The symptoms of both categories of scoliosis gradually worsen over time. The severity of the symptoms will vary based on how long a curve has been present, with specific symptoms only occurring in severe curves (greater than 30 degrees). The most common symptom experienced by patients is back pain, typically localized to the location of the curve and radiating out from that central point. In severe curves, there may be a visible deformity at the location of the curve such as a prominence or hump on the back. Spinal scoliosis can also result in occurrences of spinal stenosis in the patient, which is a narrowing of the spinal canal resulting in pressure placed on the spinal cord.
Extreme curves of the spine (greater than 80 degrees) can infringe on the function of the lungs, resulting in shortness of breath in some patients. Patients with severe or extreme curves may also be forced to change their posture to cope for the curve, and may change their walking gait as well.

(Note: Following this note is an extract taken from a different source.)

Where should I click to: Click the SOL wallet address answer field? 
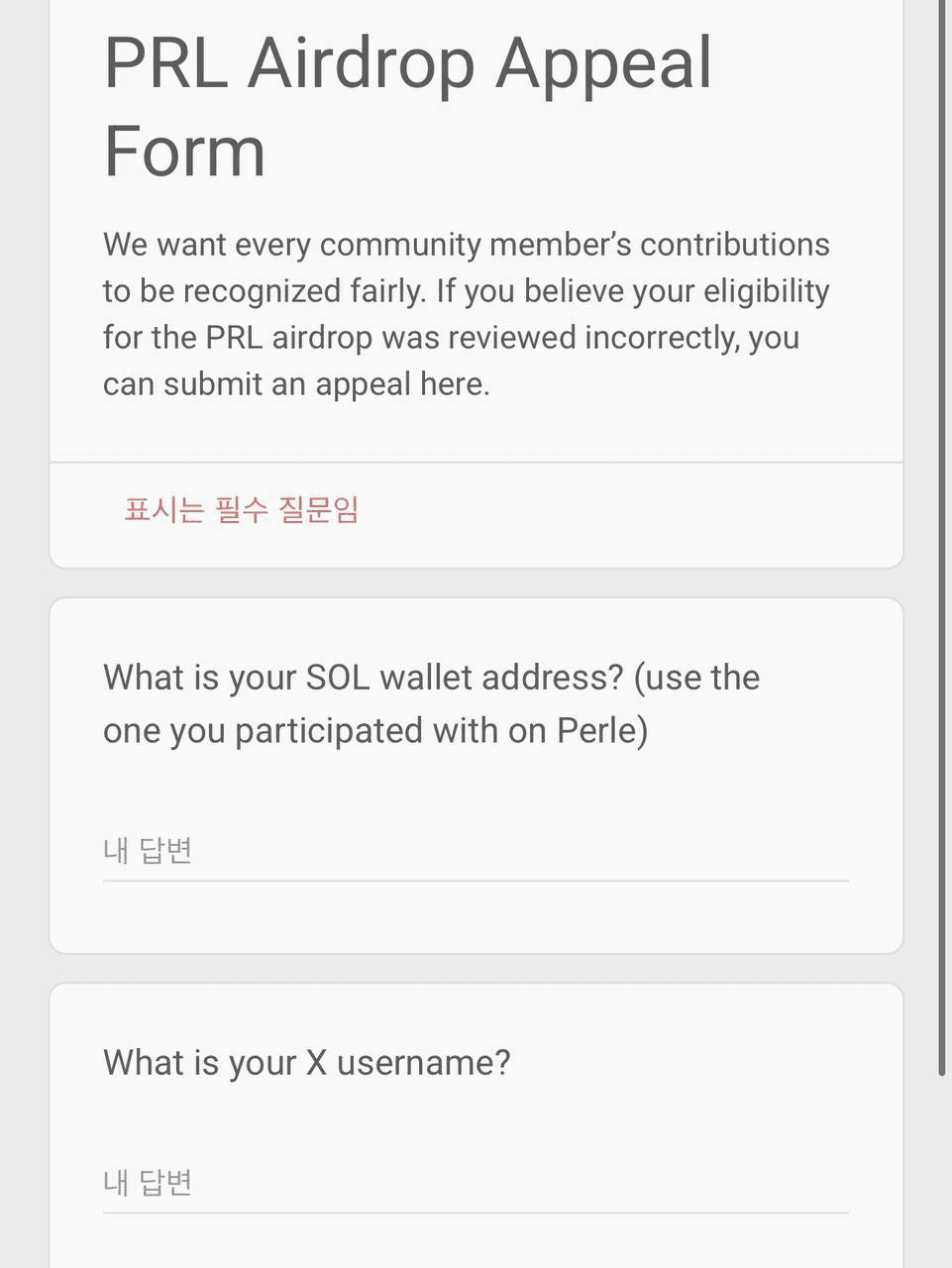click(x=476, y=852)
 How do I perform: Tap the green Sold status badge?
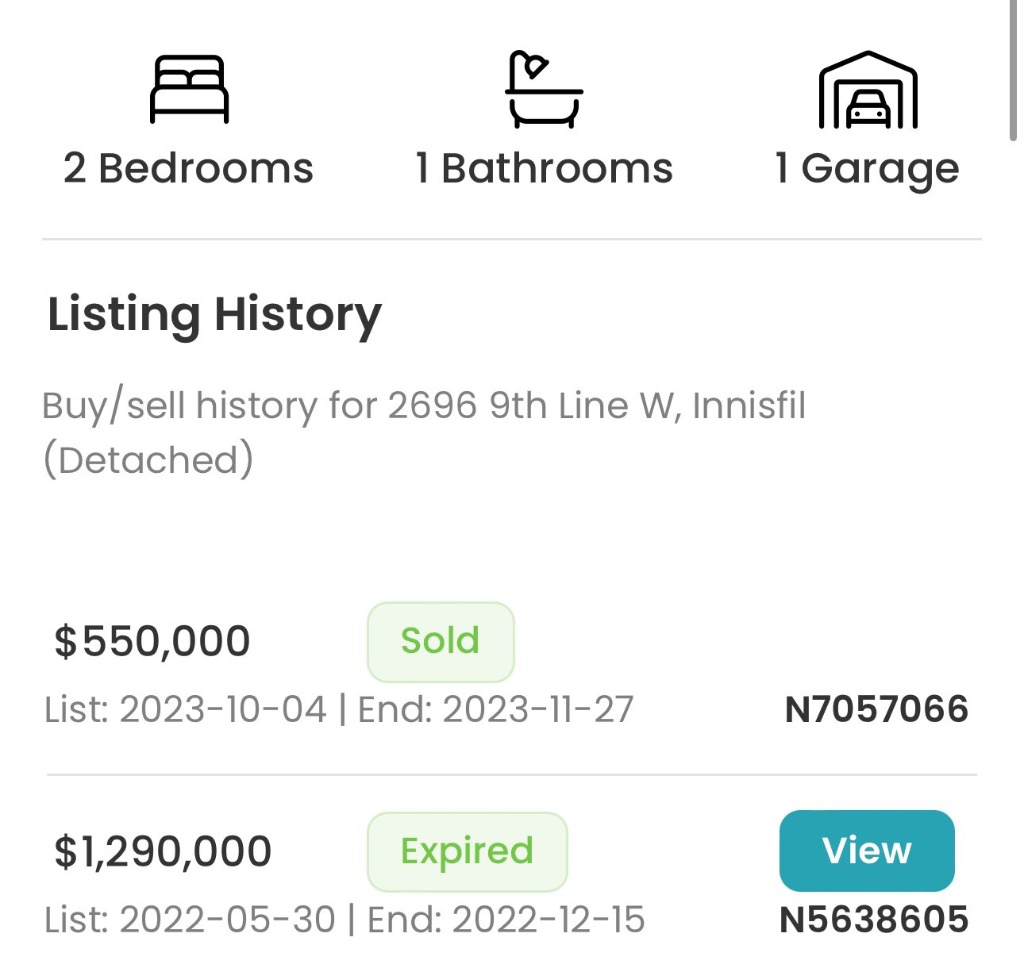click(440, 641)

How is Adult Scoliosis diagnosed?
In patients who believe they are suffering from a spinal curve, diagnosis is as easy as a clinical exam with an X-ray component. X-rays are the single most reliable method of both determining of there is a curve present, and on measuring the severity of a curve that is found. If patients are experiencing symptomatic pains in their arms or legs, an MRI may also be preformed to examine for compression of a spinal nerve root.
What are the treatment options for Adult Scoliosis?
The exact tools available for treatment will vary based on the unique case of the patient, as not every spinal curve is exactly the same. In patients where the symptoms are very minor, there may be no treatment performed. Patients with moderate symptoms of back pain will likely receive physical therapy to help strength the surrounding muscles of the spine to better support it and reduce curvature.
Patients with symptoms of both back pain and leg pain may be subject to pain-relieving injections. If lumbar stenosis is present, spinal decompression therapy may be advised to avoid surgery. Some patients may require decompression surgery (removal of the damaged disc). In cases where curvature of the spine exceeds 30 degrees, a spinal fusion may be advised.